Peggy Bustamante is a news app developer with Digital First Media’s Data Team, and was the P5 Resident at ProPublica in January. She spent her time working with ProPublica News App Editor Scott Klein on mapping ProPublica's tech setup. Scott wrote a blog post about ProPublica's setup, and Peggy wrote this post, about alternative scenarios and DFM's own approach.
The first thing you want to do when you join a news apps team is build cool projects.
But if you are a new outfit, as we are at Digital First Media’s Thunderdome data team, there is one big step before you can get to that happy place of creativity and news: you have to set up an environment to build those cool projects.
My visit to ProPublica as a P5 fellow last month coincided with the crucial moment of our teams’ deciding how that development environment would be configured. On my first day, Scott Klein and I discussed ProPublica’s set up and what some other news orgs had chosen. It spawned a rather hearty discussion on NICAR-L. When the dust settled, we found some commonality among news devs and a variety of viable options.
Almost without exception, news apps teams are on cloud servers, not confined to building projects within the constraints of their news organization’s CMS. All agree, their work could not be done if they didn’t have a separate development environment.
While news app teams use a wide variety of languages, most use either Python/Django or Ruby on Rails. ProPublica and the New York Times use Rails. NPR and L.A. Times use Python/Django. DFM’s Data Team is starting with PHP because our developers have extensive experience building projects with it. In the coming months, we will be transitioning into Python/Django. We also use JavaScript and JSON feeds to build a variety of data-driven projects, such as our NFL playoff predictor.
ProPublica’s server setup, where the discussion began, is what I imagine is fairly standard, one that we as a team at DFM had been considering. It consists of a Varnish server in front of two development servers that are connected to database servers. ProPublica uses Amazon Web Services and Amazon’s Relational Database Service. They also have a second server for PostgreSQL because RDS does not support PostgreSQL. Lots more details on ProPublica's setup is over at Scott's post.
The Heroku Option
In the NICAR-L discussion, some recommended Heroku, especially Chase Davis, formerly of the Center for Investigative Reporting, and Ryan McNeil at Thomson Reuters. Chase Davis' blog post on Heroku is quite useful. Although originally only for Ruby on Rails, Heroku added Python support in late 2011.

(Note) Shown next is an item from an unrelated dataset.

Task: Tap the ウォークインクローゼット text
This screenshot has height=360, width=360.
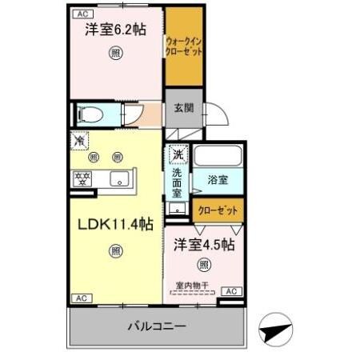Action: coord(183,45)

One big advantage of Heroku is that there is no server configuration, as there is with AWS, and it’s easy to increase and decrease server capacity depending on a news app’s traffic.
On the downside, although deploying news apps is greatly simplified, Heroku can get expensive fairly quickly. It was generally agreed that Heroku is a great solution for smaller apps, but not for large-scale apps. A large part of the expense comes from using Heroku’s databases. CIR avoided that pitfall by using Heroku servers and putting databases on their Amazon EC2 box.
Heroku's costs can also be kept down by keeping the amount of data a news app uses to a minimum and putting in a little more effort with caching and configuration. That would allow an app with modest traffic to fit within the free account for a while.
But for news apps teams shooting for more complex apps with larger databases, another solution is...
Cooking Up Apps By “Baking”
The “baking” option, which is gaining ground, involves outputting or “baking” all the possible pages of a project to flat HTML files and then serving them from Amazon S3. The L.A. Times and NPR use this technique extensively. The advantages of this approach are that it is extremely inexpensive, and spikes in traffic aren’t a problem. And because there is no user input, security is much less of an issue.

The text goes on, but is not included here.